● **TASKS FOR THIS EXERCISE**:
1. Summarize the passage below on Asian travel writers and orientalism in two sentences.
2. Using the passage below on Asian travel writers and orientalism, answer each question in a few words.
(a) Who is named as focusing on these travel writers?
(b) Which media inspired these men to recalibrate Persianate ways of behaving and knowing?
(c) In the "enchanted third space between empires," Europe was peripheral to what?

● **SELECTED PASSAGE**:
= = =
What does the love between British imperialists and their Asian male partners reveal about orientalism's social origins? To answer this question, Humberto Garcia focuses on westward-bound Central and South Asian travel writers who have long been forgotten or dismissed by scholars. This bias has obscured how Joseph Emin, Sake Dean Mahomet, Shaykh I'tesamuddin, Abu Talib Khan, Abul Hassan Khan, Yusuf Khan Kambalposh, and Lutfullah Khan found in their conviviality with Englishwomen and men a strategy for inhabiting a critical agency that appropriated various media to make Europe commensurate with Asia. Drama, dance, masquerades, visual art, museum exhibits, music, postal letters, and newsprint inspired these genteel men to recalibrate Persianate ways of behaving and knowing. Their cosmopolitanisms offer a unique window on an enchanted third space between empires in which Europe was peripheral to Islamic Indo-Eurasia. Encrypted in their mediated homosocial intimacies is a queer history of orientalist mimic men under the spell of a powerful Persian manhood.
= = =
● **RECORDED DATA**:
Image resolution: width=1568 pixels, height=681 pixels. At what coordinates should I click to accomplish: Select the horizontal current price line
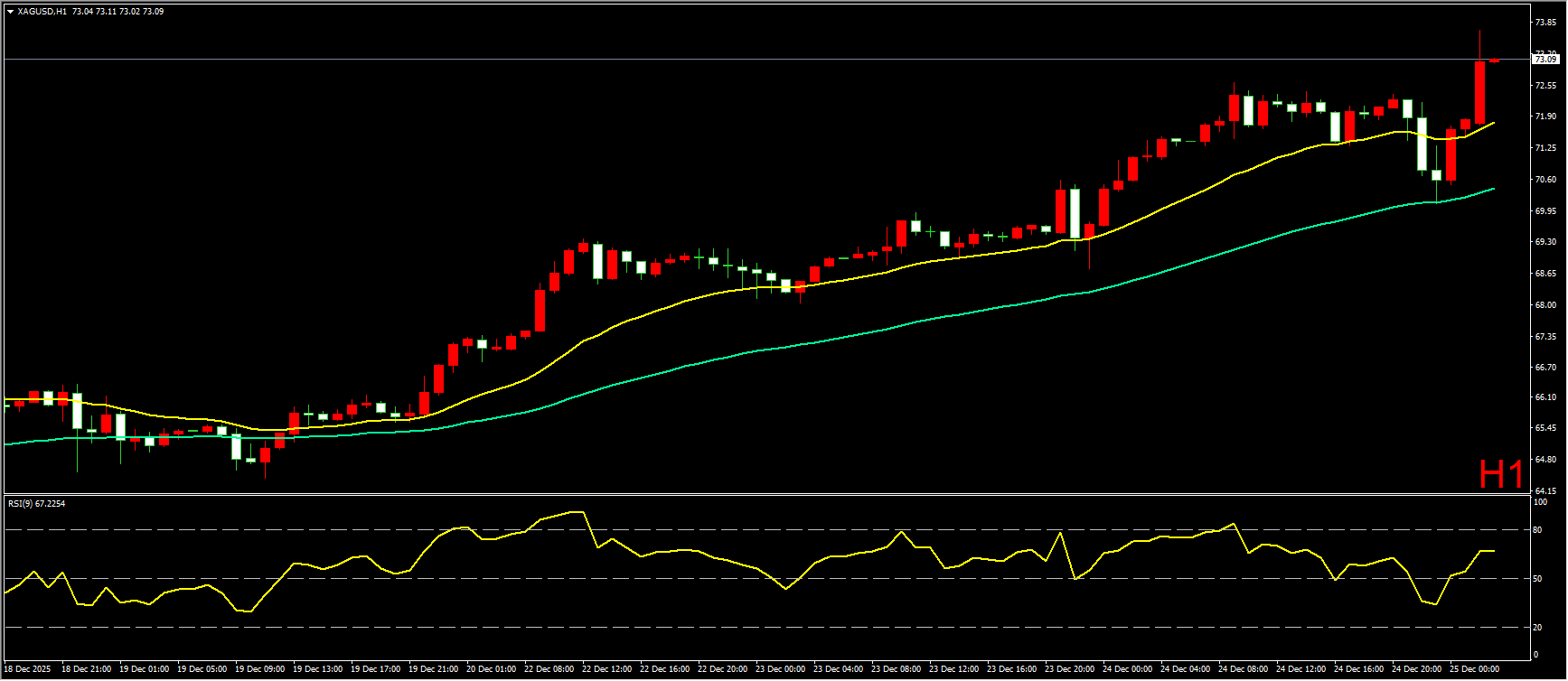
= = =
● **ANSWERS TO THE EXERCISES**:
1. Humberto Garcia studies westward-bound Central and South Asian travel writers whom scholars have forgotten or dismissed, asking what the love between British imperialists and their Asian male partners reveals about orientalism's social origins. These men used their conviviality with Englishwomen and men, and media ranging from drama to newsprint, to recalibrate Persianate ways of behaving and knowing and to make Europe commensurate with Asia.

2.
(a) Humberto Garcia
(b) Drama, dance, masquerades, visual art, museum exhibits, music, postal letters, and newsprint
(c) Islamic Indo-Eurasia